Format the lines as a JSON list of strings, with one string per line and blank lines left out. Begin at the line that contains "This screenshot has" and stop after the line that contains "(x=1429, y=194)".

## DATA SECTION
- - -

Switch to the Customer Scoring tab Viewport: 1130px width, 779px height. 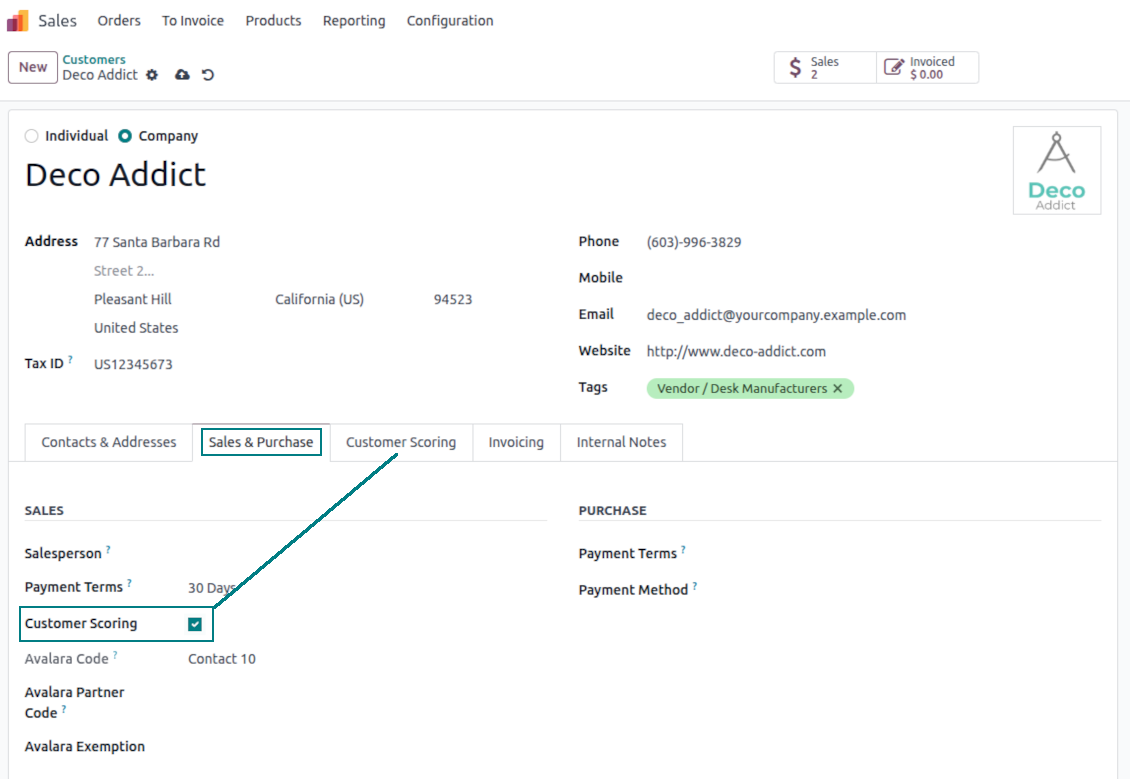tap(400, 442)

- - -

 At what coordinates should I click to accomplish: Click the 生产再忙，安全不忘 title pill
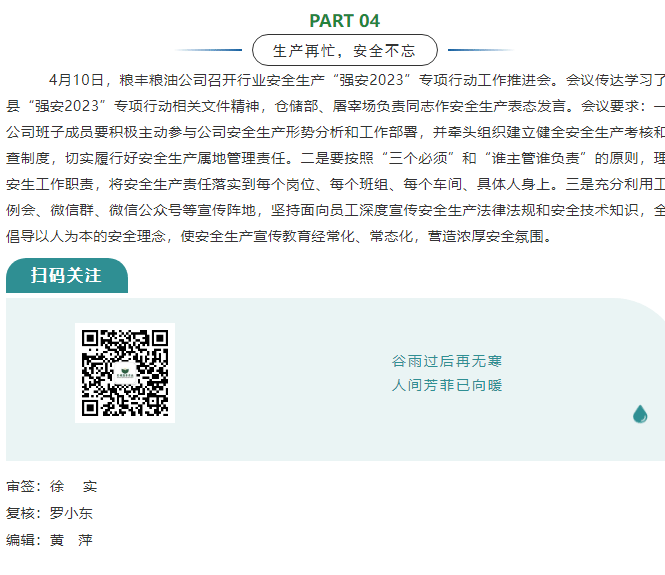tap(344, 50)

- - -

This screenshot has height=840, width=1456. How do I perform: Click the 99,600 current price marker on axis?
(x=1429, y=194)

- - -

## TASK RESULT
[
  "This screenshot has height=840, width=1456. How do I perform: Click the 99,600 current price marker on axis?",
  "(x=1429, y=194)"
]